#### WHAT YOU SHOULD DO:
In the entries below, how many lines contain the word "agent"? State the number and nothing more.

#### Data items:

^^^^

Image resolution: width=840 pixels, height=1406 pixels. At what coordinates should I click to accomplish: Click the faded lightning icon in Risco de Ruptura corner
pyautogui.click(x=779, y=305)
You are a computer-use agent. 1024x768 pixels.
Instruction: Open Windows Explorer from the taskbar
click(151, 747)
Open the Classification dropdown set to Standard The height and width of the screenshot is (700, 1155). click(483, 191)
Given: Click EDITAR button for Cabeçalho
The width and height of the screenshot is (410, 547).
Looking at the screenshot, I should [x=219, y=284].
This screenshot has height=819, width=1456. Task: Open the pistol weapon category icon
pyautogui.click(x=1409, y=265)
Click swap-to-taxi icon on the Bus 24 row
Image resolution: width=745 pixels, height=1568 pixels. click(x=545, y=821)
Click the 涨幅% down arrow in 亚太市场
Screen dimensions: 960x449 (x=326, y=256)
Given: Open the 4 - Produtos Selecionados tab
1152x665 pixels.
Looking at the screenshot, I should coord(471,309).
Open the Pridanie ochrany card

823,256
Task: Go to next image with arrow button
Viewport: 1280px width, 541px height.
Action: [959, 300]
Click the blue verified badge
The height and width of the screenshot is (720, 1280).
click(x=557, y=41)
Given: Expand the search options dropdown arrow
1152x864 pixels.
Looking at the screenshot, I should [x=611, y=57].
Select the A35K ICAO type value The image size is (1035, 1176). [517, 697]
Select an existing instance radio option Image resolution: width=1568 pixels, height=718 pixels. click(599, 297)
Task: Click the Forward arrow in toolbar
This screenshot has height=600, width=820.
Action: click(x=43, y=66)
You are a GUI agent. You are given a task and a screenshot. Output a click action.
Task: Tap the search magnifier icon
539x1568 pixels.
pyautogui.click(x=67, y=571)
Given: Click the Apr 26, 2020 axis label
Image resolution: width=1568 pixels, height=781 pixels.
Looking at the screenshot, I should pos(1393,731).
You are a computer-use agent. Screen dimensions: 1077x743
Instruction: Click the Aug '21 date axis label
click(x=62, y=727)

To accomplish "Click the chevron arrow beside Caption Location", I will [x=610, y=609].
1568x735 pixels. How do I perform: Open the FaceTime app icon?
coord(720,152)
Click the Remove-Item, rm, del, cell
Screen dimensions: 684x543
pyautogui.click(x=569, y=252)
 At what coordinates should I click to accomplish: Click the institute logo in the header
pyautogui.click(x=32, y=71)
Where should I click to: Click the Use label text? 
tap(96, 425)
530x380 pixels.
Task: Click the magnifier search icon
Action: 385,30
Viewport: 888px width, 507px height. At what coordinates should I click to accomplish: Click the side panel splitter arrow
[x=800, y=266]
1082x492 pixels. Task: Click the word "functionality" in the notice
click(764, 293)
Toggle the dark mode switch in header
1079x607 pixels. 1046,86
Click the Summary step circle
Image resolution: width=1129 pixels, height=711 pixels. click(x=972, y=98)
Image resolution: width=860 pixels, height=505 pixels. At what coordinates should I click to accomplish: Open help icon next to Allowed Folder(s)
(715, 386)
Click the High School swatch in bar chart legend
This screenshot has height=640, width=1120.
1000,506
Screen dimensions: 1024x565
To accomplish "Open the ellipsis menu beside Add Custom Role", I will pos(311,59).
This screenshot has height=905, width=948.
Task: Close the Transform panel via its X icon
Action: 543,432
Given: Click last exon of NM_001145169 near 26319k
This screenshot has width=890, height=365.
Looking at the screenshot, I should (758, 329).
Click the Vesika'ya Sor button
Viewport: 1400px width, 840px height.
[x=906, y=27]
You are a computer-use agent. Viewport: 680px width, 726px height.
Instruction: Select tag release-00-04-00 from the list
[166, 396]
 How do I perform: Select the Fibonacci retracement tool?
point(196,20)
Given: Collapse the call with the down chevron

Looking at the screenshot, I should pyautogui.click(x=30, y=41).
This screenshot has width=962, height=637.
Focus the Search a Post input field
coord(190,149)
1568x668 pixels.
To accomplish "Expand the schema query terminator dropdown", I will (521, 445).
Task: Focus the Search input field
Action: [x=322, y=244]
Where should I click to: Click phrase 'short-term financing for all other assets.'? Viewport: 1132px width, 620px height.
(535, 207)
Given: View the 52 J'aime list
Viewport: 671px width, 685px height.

^^^^

#### ANSWER FOR THIS EXERCISE:
4